Purpose: We assessed the generation of vesicoureteral reflux before and after injection of botulinum toxin A into the trigone of patients with nonneurogenic overactive bladder, and evaluated its short-term efficacy.
Materials and methods: Adults with nonneurogenic overactive bladder resistant to behavioral treatments, pelvic floor exercises, medication and neuromodulation were included in the study. The initial evaluation (history, physical examination, 3-day urinary diary, V8 score, flowmetry and post-void residual) was repeated 6 weeks after botulinum toxin A injection. Videourodynamic study was performed 1 hour before injection and 6 weeks later.
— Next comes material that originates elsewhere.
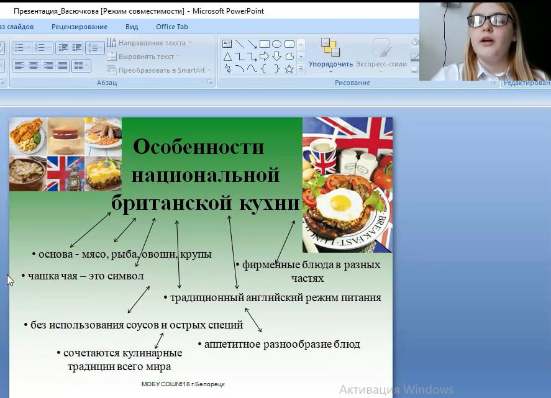The height and width of the screenshot is (398, 551).
Task: Toggle center text alignment
Action: click(34, 65)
Botulinum toxin A (200 units) was injected into the detrusor in 10 sites over the bladder base including the trigone. The primary outcome was the presence or absence of vesicoureteral reflux before and 6 weeks after botulinum toxin A injection. The secondary outcomes were clinical and urodynamic parameter changes. Values were compared using the Wilcoxon test.
Results: A total of 12 women were enrolled in the study (median age 76 years). The duration of symptoms was 7.5 years. One patient was excluded from analysis because of a urinary tract infection. There were 10 women with no vesicoureteral reflux at baseline and 1 had bilateral vesicoureteral reflux (grade 2 right, grade 1 left). At 6 weeks there was no induced vesicoureteral reflux and the patient with vesicoureteral reflux at baseline showed no change in vesicoureteral reflux grade. No local or systemic side effects related to botulinum toxin A were reported. In terms of efficacy, at direct questioning 6 weeks after treatment 4 of 11 patients reported an improvement that made them ask for another injection.
Conclusions: Botulinum toxin A injection into the trigone does not induce de novo vesicoureteral reflux in patients with nonneurogenic overactive bladder. The therapeutic value of this approach remains to be confirmed and compared to other injection designs.